気風のいいお人柄に江戸っ子かな、と軽い会話をしていました。
そんな切り口から、全然ちがった方向に話が及びました。

フロントで忙しく、その後の会話を続けることができず、思わぬうちあけ話を聞いてしまったのに、尻切れトンボのままで「ありがとうございました」のご挨拶となってしまい、気になっていました。
前から親しくお話しができるお客さまで、ときどきお話しをしている間柄だったこともあり、その後、何か文章の書かれた紙を持ってきてくださいました。
被爆当時のエピソードを綴った文章でした。
みんなで読ませていただいてもよろしいですか?とお許しをいただいて、読ませていただきました。

戦後、もう65年ですね。
戦地へ赴いた私のじいちゃんももう亡き人となっています。
だんだん、本当にそんなことがあったのだと話せる人もいなくなってしまいます。
また、広島の被爆について知っている人は身近にいなかったので、文章を読んだぐらいでは何もわからないにしても、初めて少し、思いを馳せることができた気がします。

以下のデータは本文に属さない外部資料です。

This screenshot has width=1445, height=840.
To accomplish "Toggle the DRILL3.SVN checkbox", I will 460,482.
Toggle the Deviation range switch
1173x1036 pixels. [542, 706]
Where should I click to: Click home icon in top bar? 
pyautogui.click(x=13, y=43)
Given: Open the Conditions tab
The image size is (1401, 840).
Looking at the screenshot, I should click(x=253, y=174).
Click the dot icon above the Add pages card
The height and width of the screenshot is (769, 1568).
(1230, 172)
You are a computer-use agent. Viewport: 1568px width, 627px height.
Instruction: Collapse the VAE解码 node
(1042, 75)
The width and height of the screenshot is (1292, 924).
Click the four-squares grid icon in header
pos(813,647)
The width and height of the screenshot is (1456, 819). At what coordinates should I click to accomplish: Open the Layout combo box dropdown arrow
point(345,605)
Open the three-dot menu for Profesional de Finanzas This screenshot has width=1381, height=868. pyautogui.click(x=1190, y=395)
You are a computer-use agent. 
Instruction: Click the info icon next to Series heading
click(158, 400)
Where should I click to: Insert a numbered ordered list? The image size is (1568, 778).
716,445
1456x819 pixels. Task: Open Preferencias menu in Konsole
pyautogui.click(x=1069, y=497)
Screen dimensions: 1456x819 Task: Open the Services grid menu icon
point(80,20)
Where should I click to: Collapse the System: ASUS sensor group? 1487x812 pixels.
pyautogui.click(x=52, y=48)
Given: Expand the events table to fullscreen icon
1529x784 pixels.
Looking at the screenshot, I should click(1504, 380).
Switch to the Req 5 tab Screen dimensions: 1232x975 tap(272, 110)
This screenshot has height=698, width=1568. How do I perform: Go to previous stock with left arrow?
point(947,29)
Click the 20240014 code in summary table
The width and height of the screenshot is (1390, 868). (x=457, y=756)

朝のドラマ「ゲゲゲの女房」で水木しげるが「戦争で死んだ人の口惜しさ、無念さを思うと、生きているだけでありがたいこと。私は生きてる人には同情はしない・・・。」そんなセリフがありました。
怖いマンガばかり書いてる水木さん。
世の中、暗い部分がないものは偽物だ・・・そんなようなセリフもありました。
戦地で片腕を失い、地獄を見てきた水木さん。
貧乏でも信念を貫き通して生きてきた水木さん。
それを取り囲む人々。
いつもほろりと涙させられます。

今、こうして普通に健康に暮らしていられる恵み。
そこに無差別に降ってきた戦争。
無念の死。
悔しさを訴えられなかった数々の命。
人間の行うべきことと思えぬ原爆の惨状。
それが2回も行われたという事実。

不幸は経験しないとわからない、と私の母は言っています。
その通りです。
でも、私には反論もあります。
すべての不幸を経験した者にしか、ひとの気持ちはわからないのではない。
人間にとって本当に尊いのは、その気持ちを思い遣る想像力を持つことではないか。

母になると、少し、想像力が働く部分があります。
「もし、わが子が育ってくれなかったら・・・」その思いです。
戦争で食べるものがなくて、尊い命を授かったのに、その子が育たないままで死んで行ったら・・・
自分がそうなるのは、まだ致し方ない。
でも、生まれた子を育てる食料が手に入らなかったら・・・。
自分より幼い、若い命が戦争に出向き、そこで果ててしまったら・・・。
そんな大事な魂を吸い取られたようにして長年生きてこられた人たちもたくさんいらっしゃるんだ・・・。
広島・長崎の原爆投下の日、終戦記念日・・・。
そこで祈る人々の思いは形となっては見えませんが、その思いをいくらかでも想像してみなければならない、と思います。

今を生きているという現実には、たくさんの悲しい出来事、暗い出来事が必ず存在しています。
戦争で亡くなった人たちの無念な気持ちの上にも私たちの命があります。
明るいものだけ見ないで、暗いものにも目を向けて、明暗の間でどう生きるのか、そこにこそ意味があるのかもしれません。
それを知った上で強く生きていけるよう、いっちゃんにも伝えて行きたいと思います。

今年は水木さんとお客さまのおかげで、少しだけ戦争を身近に考えることができました。
誰かの気持ちを少しだけでも思う。
そこから始めたいと思います。
できれば、一冊、戦争にかかわる本を読みたいな。

そんな気持ちでしばらく帰省してきます。
みなさんもよいお盆休みをお過ごしください。